2.4. Gelet op hetgeen onder 2.2.1. is overwogen, is het hoger beroep gegrond. De aangevallen uitspraak dient te worden vernietigd, voorzover de rechtbank de onderdelen van de besluiten van 12 mei 2003 en 19 december 2003 die betrekking hebben op de wijze van opmeten van de percelen moerbedden heeft vernietigd. Doende hetgeen de rechtbank zou behoren te doen, zal de Afdeling het beroep van [wederpartij], voorzover dat ziet op de bepaling van de oppervlakte van de percelen moerbedden, alsnog ongegrond verklaren. Daartoe wordt het volgende overwogen.

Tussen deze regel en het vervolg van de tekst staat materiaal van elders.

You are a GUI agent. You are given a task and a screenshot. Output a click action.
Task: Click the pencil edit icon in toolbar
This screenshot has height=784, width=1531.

2.5. Bij het opstellen van normen in de bijlage bij de Beleidsregels (factor C) is blijkens de toelichting daarop uitgegaan van de meest recente KWIN-normen (Kwantitatieve informatie voor de land- en tuinbouw), die zijn gebaseerd op per product en per regio voortschrijdende gemiddelde gegevens over de per teelt(cyclus) gerealiseerde productie en opbrengst in de afgelopen drie jaar. Deze gegevens zijn samengesteld door de Praktijkinstituten van het Ministerie van Landbouw, Natuur en Visserij op basis van gegevens van het Landbouw Economisch Instituut en het Centraal Bureau voor de Statistiek. Uit de ter zitting door de Minister overgelegde KWIN blijkt dat de daarin opgenomen normen zijn berekend op basis van de netto beteelde oppervlaktes. Dit houdt in dat paden rondom de percelen, windsingels en wendakkers daarbij niet in aanmerking zijn genomen.

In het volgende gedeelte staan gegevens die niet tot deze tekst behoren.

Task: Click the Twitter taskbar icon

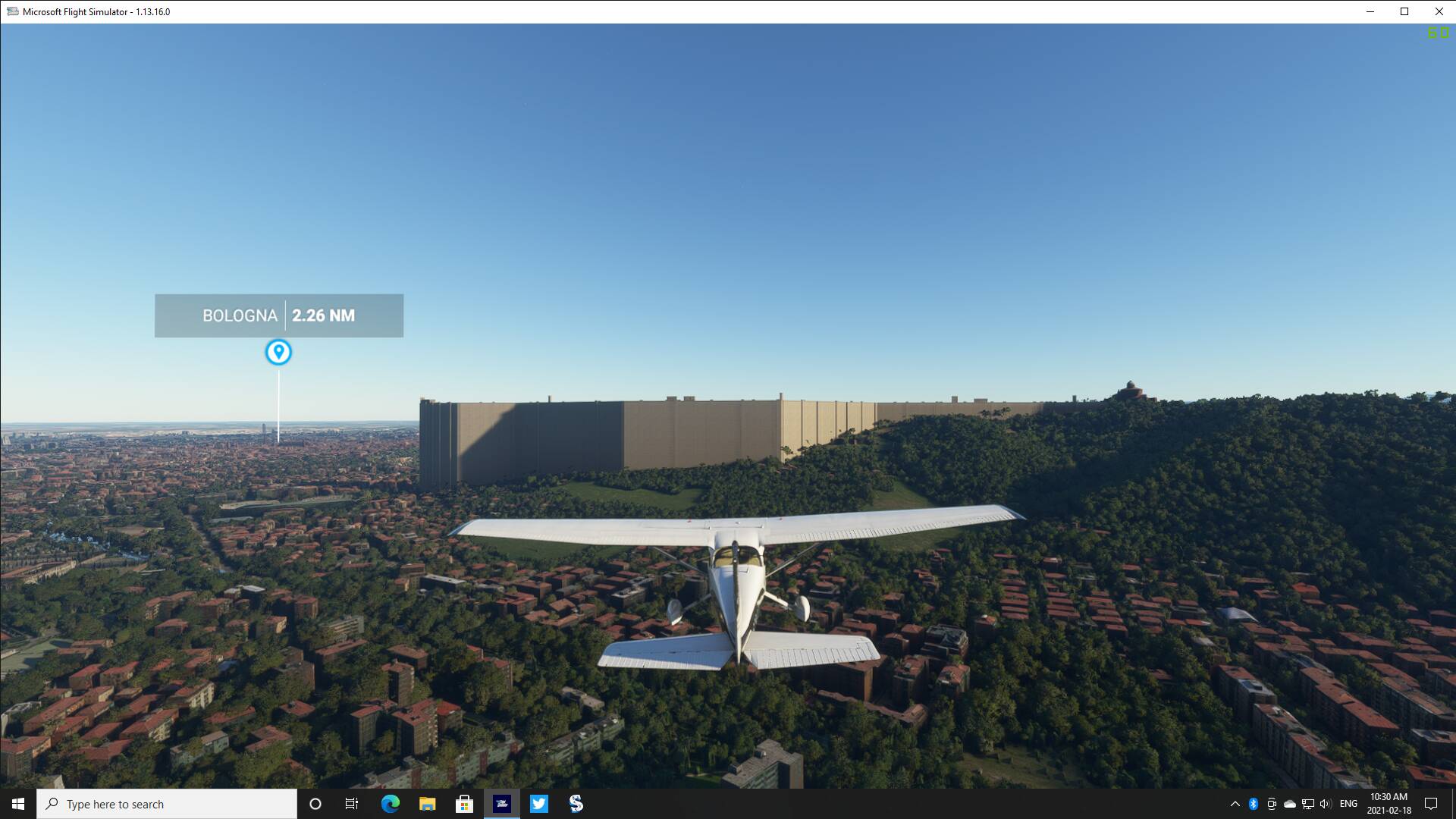Action: (x=539, y=803)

Gelet hierop, heeft de Minister zich terecht op het standpunt gesteld dat bij de bepaling van de oppervlakte van het teeltareaal dat schade heeft ondervonden (factor A) evenmin de paden rondom de percelen, de windsingels en de wendakkers in aanmerking moeten worden genomen. De Minister heeft zich dan ook evenzeer terecht op het standpunt gesteld dat de oppervlakte van de percelen moerbedden 1,65 ha. bedraagt.
2.6. De Minister dient op na te melden wijze in de proceskosten van [wederpartij] in hoger beroep te worden veroordeeld.

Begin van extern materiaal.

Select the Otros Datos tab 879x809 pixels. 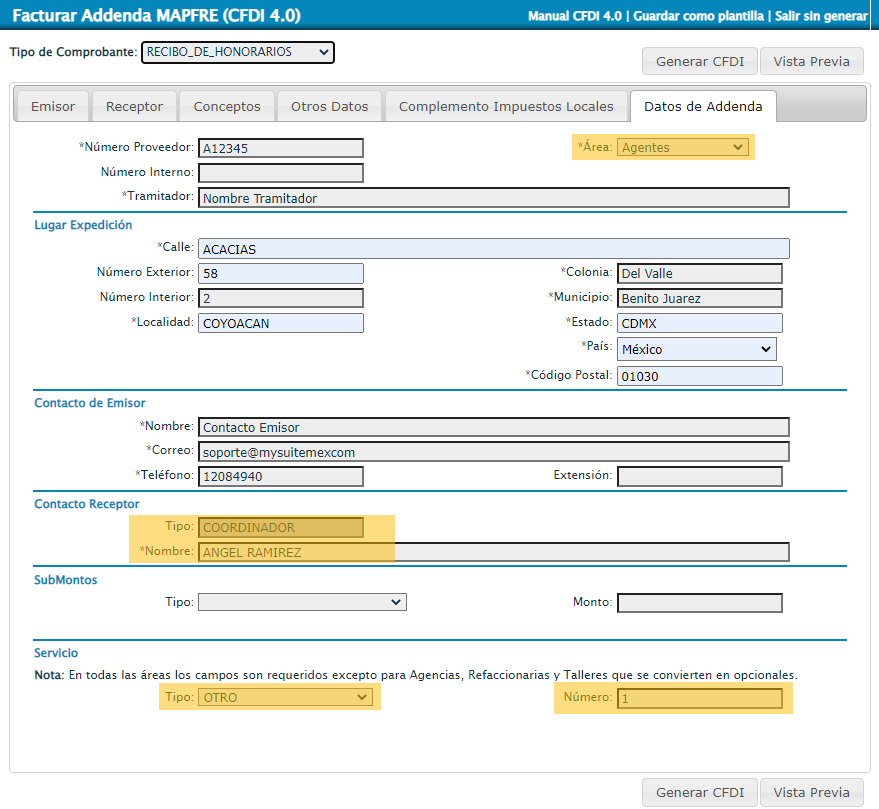tap(329, 106)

De Afdeling bestuursrechtspraak van de Raad van State
Recht doende in naam der Koningin:
I. verklaart het hoger beroep gegrond;
II. vernietigt de uitspraak van de rechtbank Middelburg van 26 mei 2004, Awb 03/403 voorzover de rechtbank de onderdelen van de besluiten van 12 mei 2003 en 19 december 2003 die betrekking hebben op de wijze van opmeten van de oppervlakte van de percelen moerbedden heeft vernietigd;
III. verklaart het beroep van [wederpartij] bij de rechtbank, voorzover dat ziet op de wijze van opmeten van de oppervlakte van de percelen moerbedden, ongegrond;
IV. bevestigt de aangevallen uitspraak voor het overige;
V. veroordeelt de Minister van Binnenlandse Zaken en Koninkrijkrelaties tot vergoeding van bij de [wederpartij] in verband met de behandeling van het hoger beroep opgekomen proceskosten tot een bedrag van € 644,00, geheel toe te rekenen aan door een derde beroepsmatig verleende rechtsbijstand; het bedrag dient door de Staat der Nederlanden (het Ministerie van Binnenlandse Zaken en Koninkrijkrelaties) aan de [wederpartij] onder vermelding van het zaaknummer te worden betaald.
Aldus vastgesteld door mr. C.M. Ligtelijn-van Bilderbeek, Voorzitter, en mr. P.A. Offers en mr. H. Troostwijk, Leden, in tegenwoordigheid van mr. A.M. van Meurs-Heuvel, ambtenaar van Staat.